The seal of the President pro tempore

The Senate gavel is wielded by the presiding officer of the Senate, usually either the Vice President or President pro tempore, and is used to signify the commencement or adjournment of a Senate session. It is made of ivory, has no handle, and is 21/2 inches high by 13/8 inches in diameter. The original gavel was in use at least as far back as 1831, and according to one account was used by John Adams during the first Senate meetings on March 4, 1789.

The gavel deteriorated during the 1940s, and in 1952 silver pieces were attached to try to limit further damage. However, in 1954, Then-Vice President Richard Nixon pounded it during a heated debate over atomic energy, and it completely came apart. Officials wanted to recreate the gavel exactly, but not enough ivory was available commercially; Senate officials therefore contacted the government of India for help in sourcing the correct amount of ivory. On November 17, 1954, the Vice-President of India, Sarvepalli Radhakrishnan, presented the assembled Senate with a replacement gavel, which is still in use today. It was a duplicate of the original, with the addition of a decorative floral band around the center. Both the original and new gavels are stored in a mahogany box; each day a Senate page places the box on the presiding officer's desk.
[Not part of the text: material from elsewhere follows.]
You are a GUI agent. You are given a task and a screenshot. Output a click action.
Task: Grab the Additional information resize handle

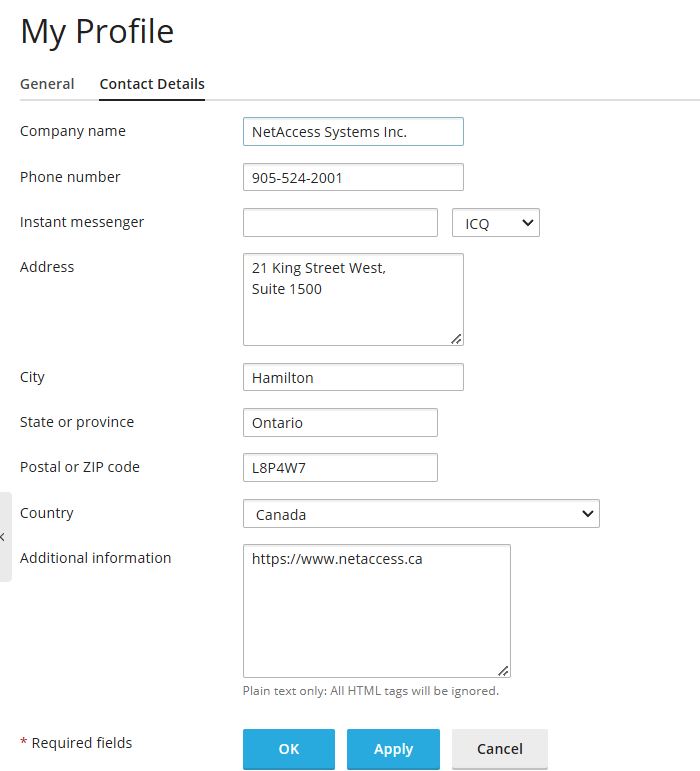click(503, 670)
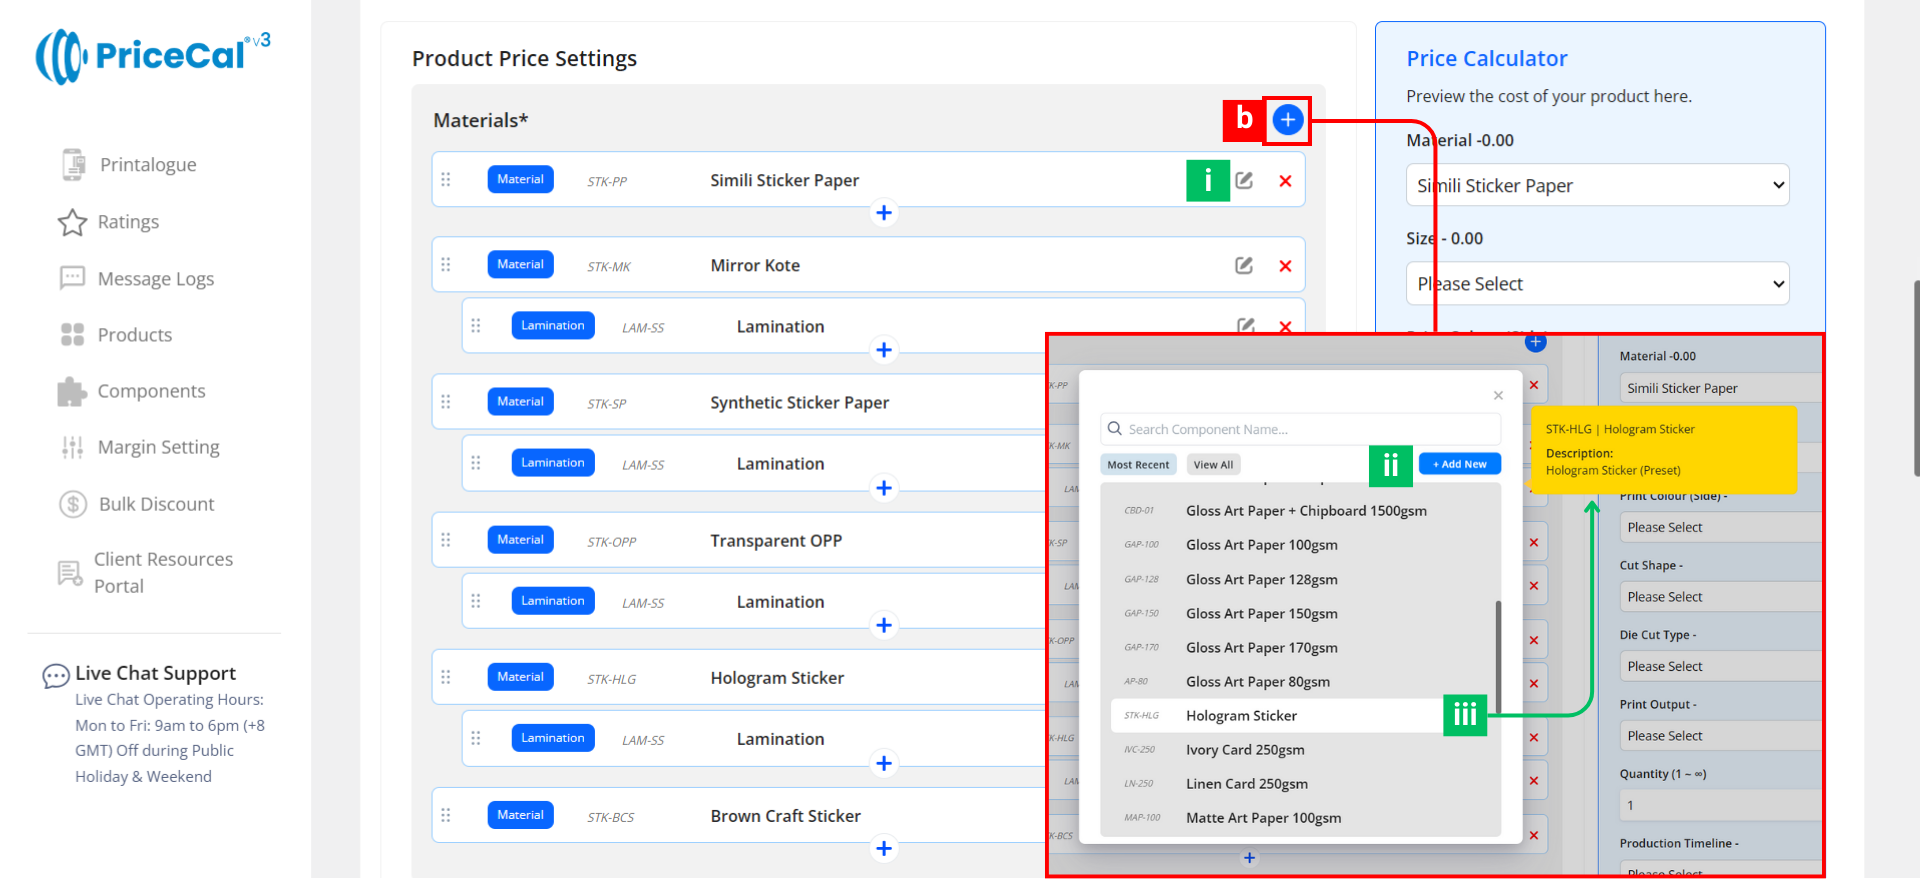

It has become customary to have new senators preside over the senate (and thus wield the gavel) in one-hour shifts so they can learn Senate procedures. Usually this is limited to members of the majority party, but in periods where the Senate is evenly divided, senators from each party will often alternate.

The seal of the President pro tempore of the United States Senate includes a representation of the original gavel, with several depictions even showing its cracks, along with two quill pens and elements from the official Senate seal.